(Text and item location entries)
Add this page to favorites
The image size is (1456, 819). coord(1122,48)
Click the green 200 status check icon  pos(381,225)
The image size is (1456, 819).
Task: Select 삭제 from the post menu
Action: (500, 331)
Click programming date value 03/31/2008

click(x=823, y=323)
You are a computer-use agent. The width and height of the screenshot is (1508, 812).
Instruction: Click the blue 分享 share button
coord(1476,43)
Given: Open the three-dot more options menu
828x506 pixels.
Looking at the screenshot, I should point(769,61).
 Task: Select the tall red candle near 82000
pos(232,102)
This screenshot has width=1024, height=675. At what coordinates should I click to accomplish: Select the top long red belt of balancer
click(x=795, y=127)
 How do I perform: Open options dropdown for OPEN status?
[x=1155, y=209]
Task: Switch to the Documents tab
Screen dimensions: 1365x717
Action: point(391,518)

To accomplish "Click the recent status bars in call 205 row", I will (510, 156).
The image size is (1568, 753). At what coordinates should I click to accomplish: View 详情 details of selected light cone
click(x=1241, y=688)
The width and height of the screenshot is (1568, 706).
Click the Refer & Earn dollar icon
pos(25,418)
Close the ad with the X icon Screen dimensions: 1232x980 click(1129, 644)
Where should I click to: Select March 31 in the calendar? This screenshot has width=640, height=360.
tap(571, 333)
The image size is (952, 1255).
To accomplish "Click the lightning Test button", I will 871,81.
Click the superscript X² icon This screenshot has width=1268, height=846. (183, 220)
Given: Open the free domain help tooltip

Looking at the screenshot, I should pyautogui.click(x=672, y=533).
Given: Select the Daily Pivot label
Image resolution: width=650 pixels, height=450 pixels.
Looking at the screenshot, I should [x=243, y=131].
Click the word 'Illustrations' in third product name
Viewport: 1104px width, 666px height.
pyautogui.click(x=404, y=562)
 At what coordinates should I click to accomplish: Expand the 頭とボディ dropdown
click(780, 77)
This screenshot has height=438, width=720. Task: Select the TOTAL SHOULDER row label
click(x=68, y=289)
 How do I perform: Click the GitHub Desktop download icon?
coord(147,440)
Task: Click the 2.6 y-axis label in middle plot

Written request: Copy every line of the data above exactly as it appears, with no changes.

Response for this exercise:
Add this page to favorites
The image size is (1456, 819). coord(1122,48)
Click the green 200 status check icon  pos(381,225)
The image size is (1456, 819).
Task: Select 삭제 from the post menu
Action: (500, 331)
Click programming date value 03/31/2008

click(x=823, y=323)
You are a computer-use agent. The width and height of the screenshot is (1508, 812).
Instruction: Click the blue 分享 share button
coord(1476,43)
Given: Open the three-dot more options menu
828x506 pixels.
Looking at the screenshot, I should point(769,61).
 Task: Select the tall red candle near 82000
pos(232,102)
This screenshot has width=1024, height=675. At what coordinates should I click to accomplish: Select the top long red belt of balancer
click(x=795, y=127)
 How do I perform: Open options dropdown for OPEN status?
[x=1155, y=209]
Task: Switch to the Documents tab
Screen dimensions: 1365x717
Action: point(391,518)

To accomplish "Click the recent status bars in call 205 row", I will (510, 156).
The image size is (1568, 753). At what coordinates should I click to accomplish: View 详情 details of selected light cone
click(x=1241, y=688)
The width and height of the screenshot is (1568, 706).
Click the Refer & Earn dollar icon
pos(25,418)
Close the ad with the X icon Screen dimensions: 1232x980 click(1129, 644)
Where should I click to: Select March 31 in the calendar? This screenshot has width=640, height=360.
tap(571, 333)
The image size is (952, 1255).
To accomplish "Click the lightning Test button", I will 871,81.
Click the superscript X² icon This screenshot has width=1268, height=846. (183, 220)
Given: Open the free domain help tooltip

Looking at the screenshot, I should pyautogui.click(x=672, y=533).
Given: Select the Daily Pivot label
Image resolution: width=650 pixels, height=450 pixels.
Looking at the screenshot, I should [x=243, y=131].
Click the word 'Illustrations' in third product name
Viewport: 1104px width, 666px height.
pyautogui.click(x=404, y=562)
 At what coordinates should I click to accomplish: Expand the 頭とボディ dropdown
click(780, 77)
This screenshot has height=438, width=720. Task: Select the TOTAL SHOULDER row label
click(x=68, y=289)
 How do I perform: Click the GitHub Desktop download icon?
coord(147,440)
Task: Click the 2.6 y-axis label in middle plot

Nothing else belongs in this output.